→ **SELECTION**
The roar of the greasepaint…

…the smell of the crowd.

Or, why I love and hate contests.

I published as a result of a contest, when Dedication won the Beau Monde’s Royal Ascot and the final round judge asked me for a full. In fact Dedication has been a contest cow for much of its existence–it won the Best Regency category of the NJRW’s Golden Leaf contest a couple of weeks ago, to my delight. So contests have been good to me.

But I’ve never let them become too important in my life–I was smart enough as an unpubbed to realize that contests were their own thing. Here are my hard-earned nuggets of wisdom as a former unpubbed contest slut:

  1. It doesn’t matter how you place. Finaling is the most important thing.
  2. Editors will not care nearly as much about fonts, margins, or header styles as first-round contest judges do–they like legibility.

→ **SET OF TASKS**
A. Shorten the paragraph in the post about writing contests that begins "I published as a result of a contest," and keep its main facts.
B. Carry on the post about writing contests from the point where it stops.
You won't need the material for any of this work.

→ **AVAILABLE DATA**
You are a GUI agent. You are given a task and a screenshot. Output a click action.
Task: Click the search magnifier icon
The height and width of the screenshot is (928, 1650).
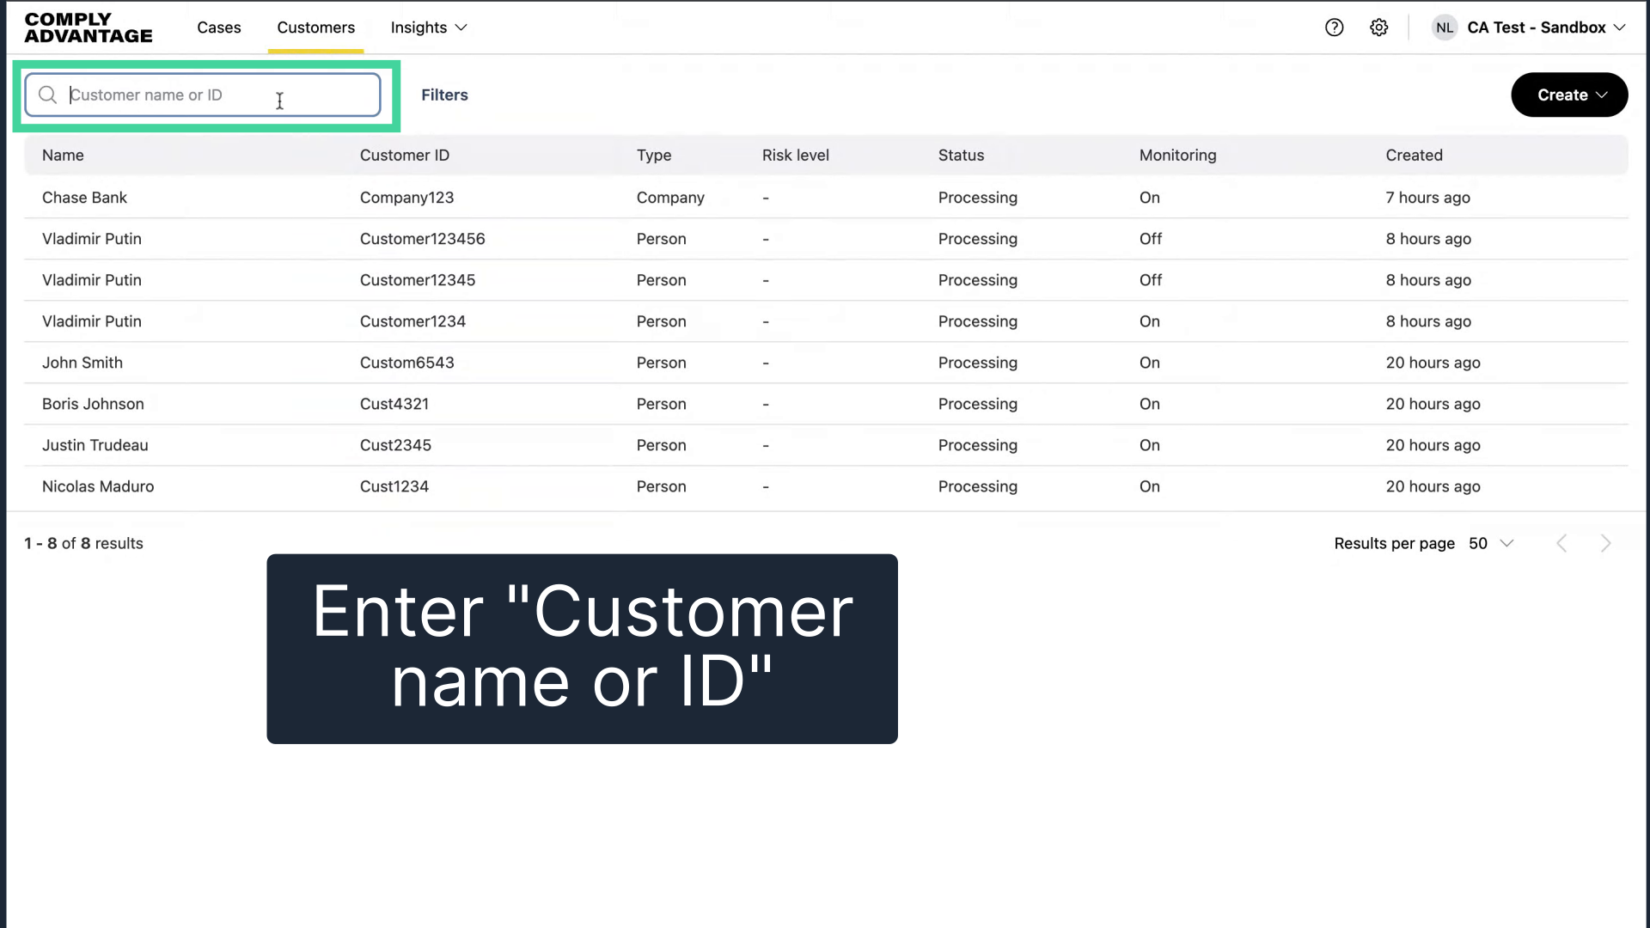(x=47, y=95)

→ **ANSWERS BELOW**
A. A contest got me published: Dedication won the Beau Monde's Royal Ascot, and the final-round judge asked me for a full. The book has done well in contests ever since, and a couple of weeks ago it won the Best Regency category of the NJRW's Golden Leaf contest. Contests have been good to me.

B.
  3. It’s possible to do very well with a ms. in contests but not be able to sell it.
  4. Editors do not have nearly as rigid a view on what a romance is, should be, or can be, as contest judges.
  5. The stronger your voice, the more widely divergent your contest scores will be (hint: enter contests where the lowest score is discarded or is sent for contingency judging).
  6. It doesn’t matter if there’s a page missing in a final round entry. Honest!

All that said, I really urge any unpubbed writers to enter the Golden Heart. Once a finalist, always a finalist–you get on and off editors’ and agents’ desks fast (a mixed blessing) and you’ll make some good friends–Diane is one of my many 2003 GH finalist friends, aka The Wet Noodle Posse. That’s one way to crank up publisher interest in trads–particularly if you’re subverting the subgenre and going for the unexpected. Show them there’s life in the beast still–otherwise we may as well try to save unicorns.


Enter my contest all this month at
DEDICATION~Winner, 2006 Golden Leaf Contest (Regency)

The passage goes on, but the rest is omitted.